If the cloud is the next frontier in data storage and analysis, then ETL is the Chisholm Trail. Although some have opined that the cloud would bring about the end of ETL, the need for reliable data movement and transformation remains critical in a cloud-based architecture. However, for traditional on-premises ETL tools such as SQL Server Integration Services, this path can be foggy. Using SSIS in the cloud requires some planning, but it can be done.
SSIS in the Cloud
In this series of posts, we will take a journey in which we explore the ways that using SSIS in the cloud can help get data into and out of cloud-based storage:
- Running an on-premises SSIS server which communicates with Azure databases
- Using an Azure VM to run SSIS to communicate between cloud sources and destinations
- Using the Azure-specific tasks and components available in SSIS
We’ll also discuss and demonstrate tools including the Azure Feature Pack for Integration Services. In addition, we will touch on some alternatives to SSIS for interaction with cloud data.

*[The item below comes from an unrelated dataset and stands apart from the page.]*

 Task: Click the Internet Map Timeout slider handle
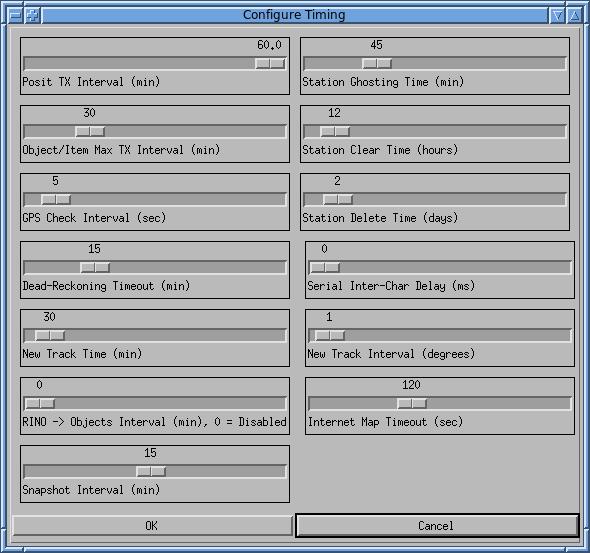pyautogui.click(x=412, y=403)
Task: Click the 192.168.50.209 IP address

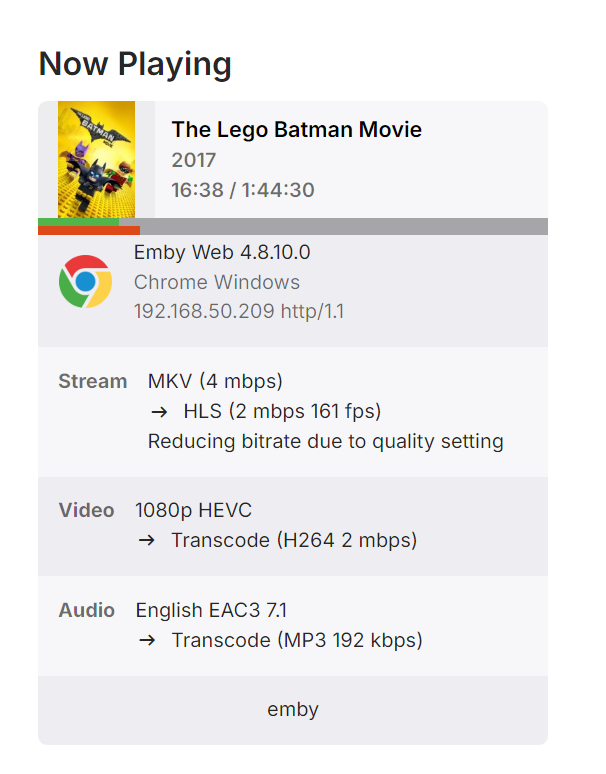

“The cloud” isn’t just one thing. Cloud architectures involve storing data and/or processing logic on off-site servers using one of several architectures: SaaS, IaaS, PaaS, etc. For example, SQL Server is available through IaaS by installing SQL Server on a virtual machine, or through PaaS by using either SQL Database or SQL Data Warehouse. Similarly, services such as SSAS can be run in a VM or through Azure Analysis Services.
The challenge with Integration Services is that it only runs in the installed version of the database engine. Currently there is no PaaS version of SSIS. To use SSIS in the cloud requires an installation of the database engine and SSIS either in a VM or an on-premises server.
In addition to the posts in this series, I recommend reading the following publications from Microsoft.
Running SSIS on Azure VM (IaaS) – A useful list of potential use cases for SSIS running in a VM
SSIS for Azure and Hybrid Data Movement – An older but still applicable paper on hybrid load scenarios, including coverage on sharding and error handling.
Azure Data Factory and SSIS Compared – A brief comparison of ADF and SSIS, with a reminder that ADF isn’t just “SSIS in the cloud”.